-- WORK REQUIRED --
Reproduce word for word the section of the passage on The Humane Economy that starts with the words "These examples typify" and ends after "is indeed something.".

═════ PASSAGE ═════

Appropriating imagery from the slow-food movement, fast-food behemoth McDonald’s is trying to rebrand itself as a healthy and hip place to eat. “Cage-free eggs,” a recent TV spot advertises. (The smaller print tells you that your McMuffin will definitely include one of those only in the year 2025.) The backstory to that commercial is told in The Humane Economy. Authored by Wayne Pacelle, president and CEO of the Humane Society of the United States, The Humane Economy documents recent successes of HSUS in areas ranging from our food supply to puppy mills and circus pachyderms.

Underneath the golden arches, things are slowly shifting against egg “farms” that pack millions of hens into warehouses where each chicken is wing-to-wing “with six or seven other birds in a cage about the size of a microwave.” McDonald’s and Walmart are phasing out pork from “gestation crates” where mother pigs are immobilized, made into birthing and suckling implements in an industrialized process that most of us would find ghastly if we saw it up close.

These examples typify the work of HSUS, which has adopted a strategy of offering corporate America the carrot of good public relations before using its shaming stick. While this incrementalism does not lead directly to a bucolic ideal, still, for tomorrow’s breakfast, it is a step toward a slightly less brutal ring of Big Ag hell. At least an occasional change of position or a wing flap is possible, and multiplied by the billions of creatures impacted, that is indeed something.

═════ MATERIAL ═════

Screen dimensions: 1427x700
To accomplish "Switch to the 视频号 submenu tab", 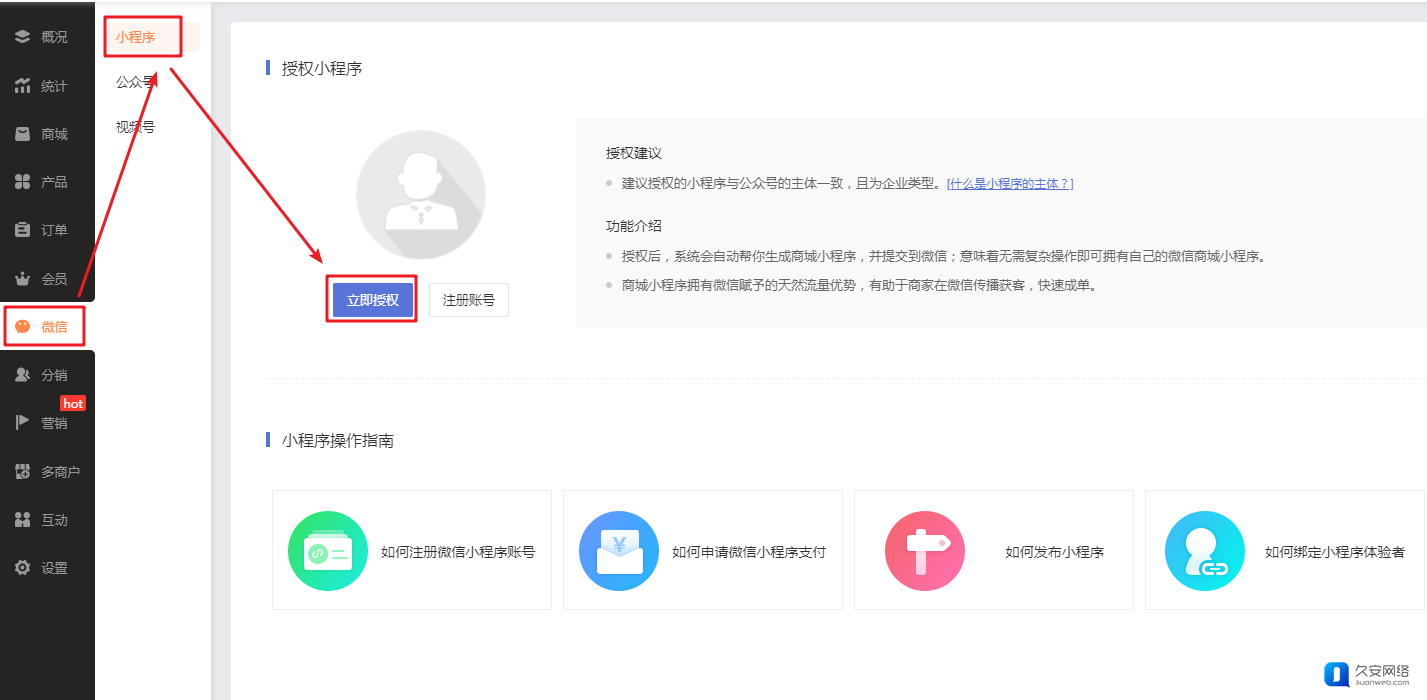I will point(135,127).
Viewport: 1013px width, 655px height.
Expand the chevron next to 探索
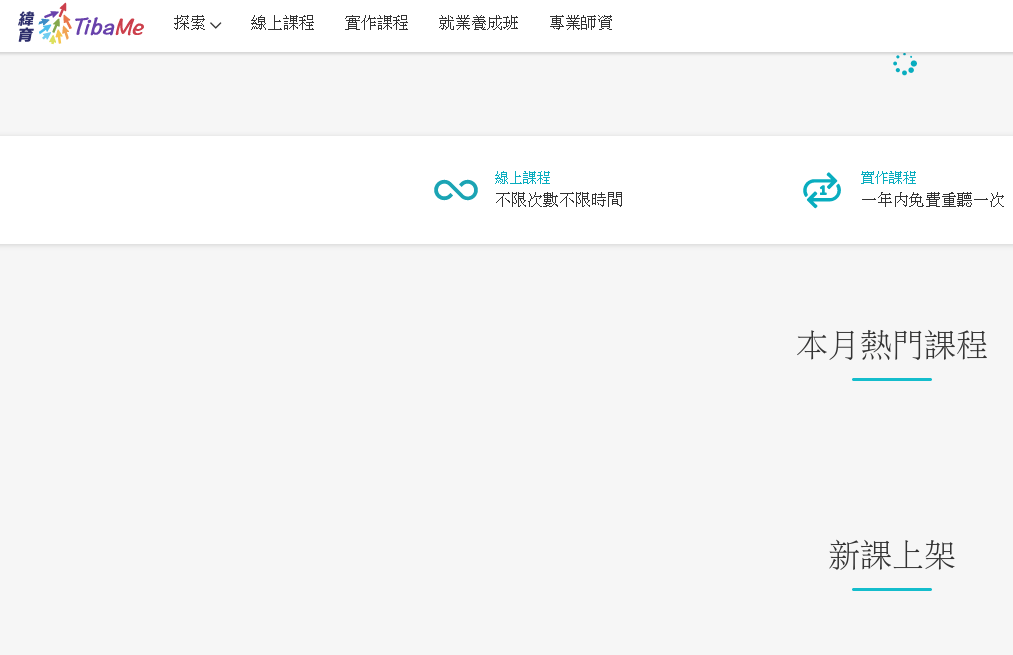216,25
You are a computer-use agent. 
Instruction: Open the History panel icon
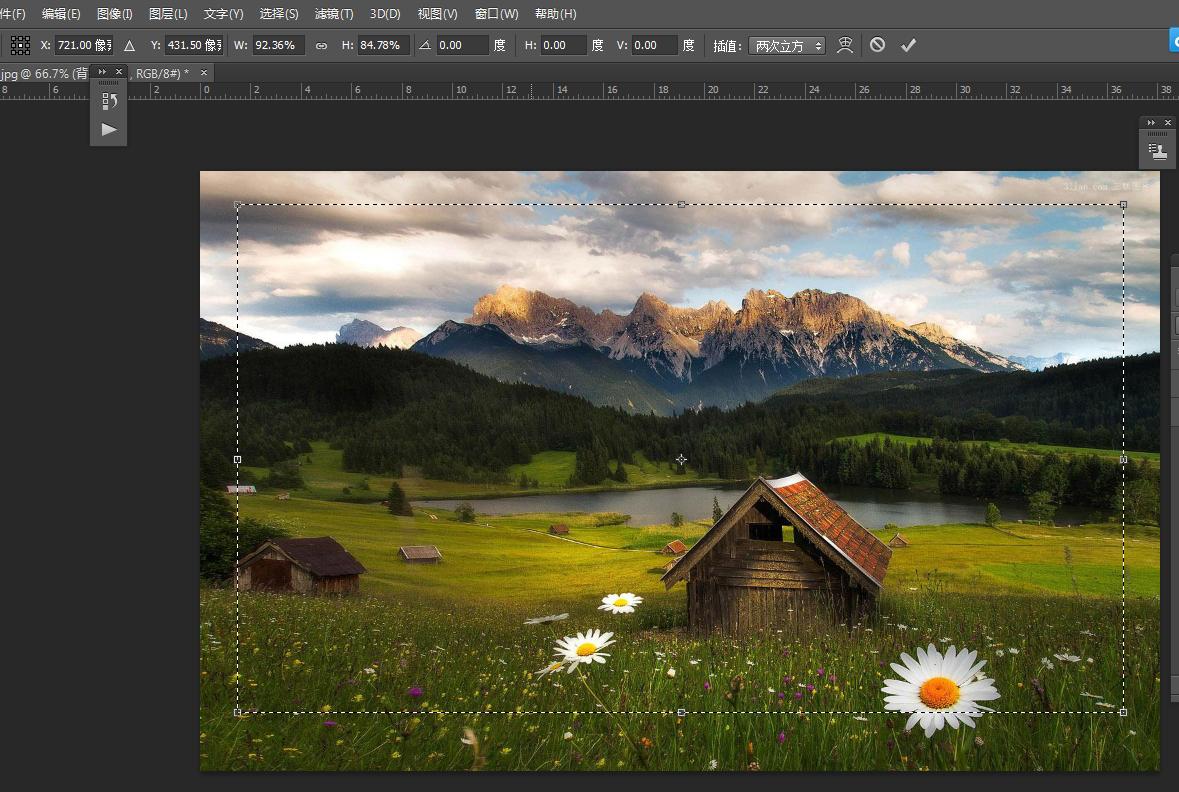pyautogui.click(x=109, y=101)
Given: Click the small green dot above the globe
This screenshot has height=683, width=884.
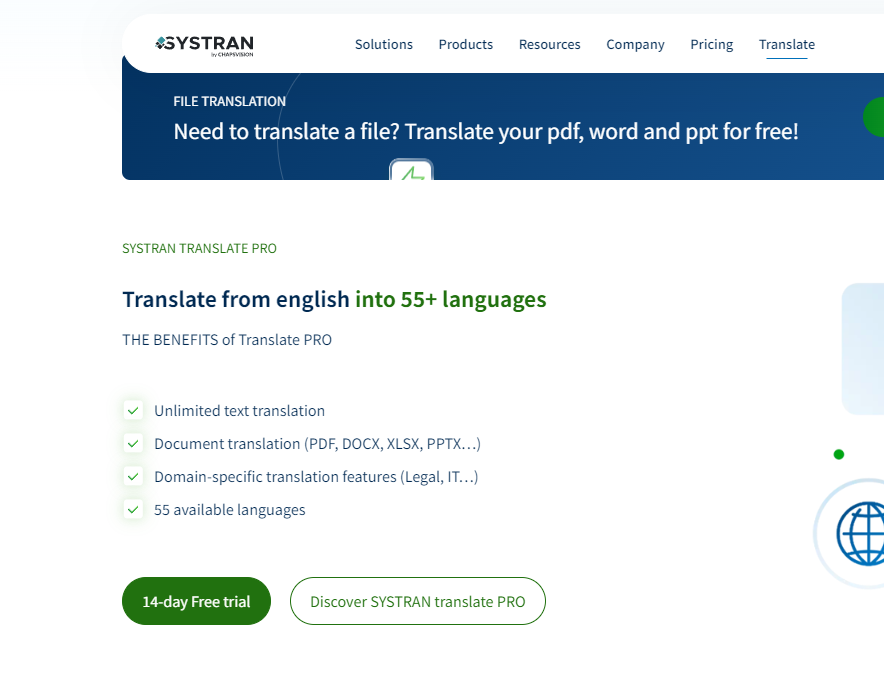Looking at the screenshot, I should (839, 454).
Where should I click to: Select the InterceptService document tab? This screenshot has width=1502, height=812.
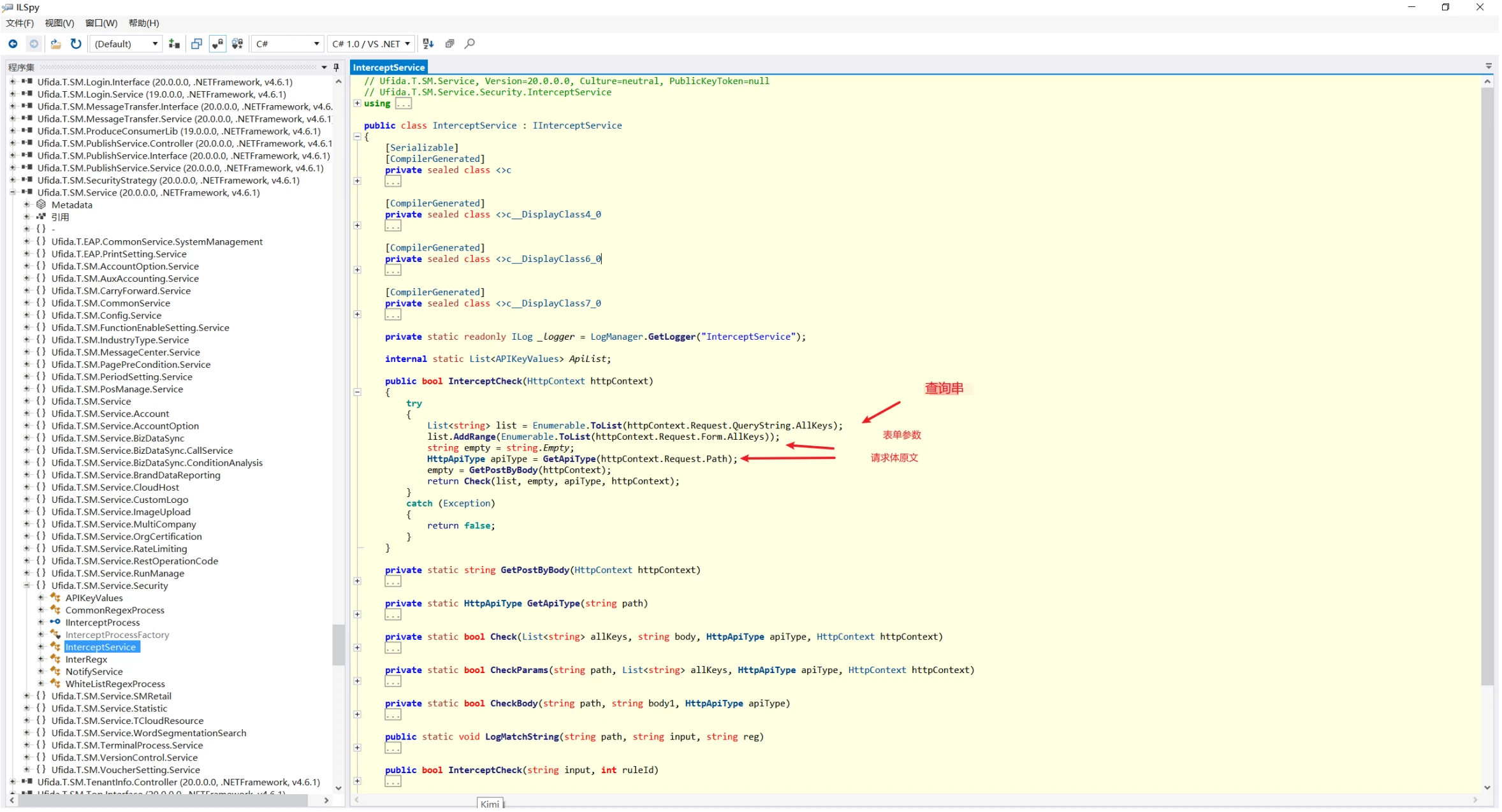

═════

-- ANSWER TO THE EXERCISE --
These examples typify the work of HSUS, which has adopted a strategy of offering corporate America the carrot of good public relations before using its shaming stick. While this incrementalism does not lead directly to a bucolic ideal, still, for tomorrow’s breakfast, it is a step toward a slightly less brutal ring of Big Ag hell. At least an occasional change of position or a wing flap is possible, and multiplied by the billions of creatures impacted, that is indeed something.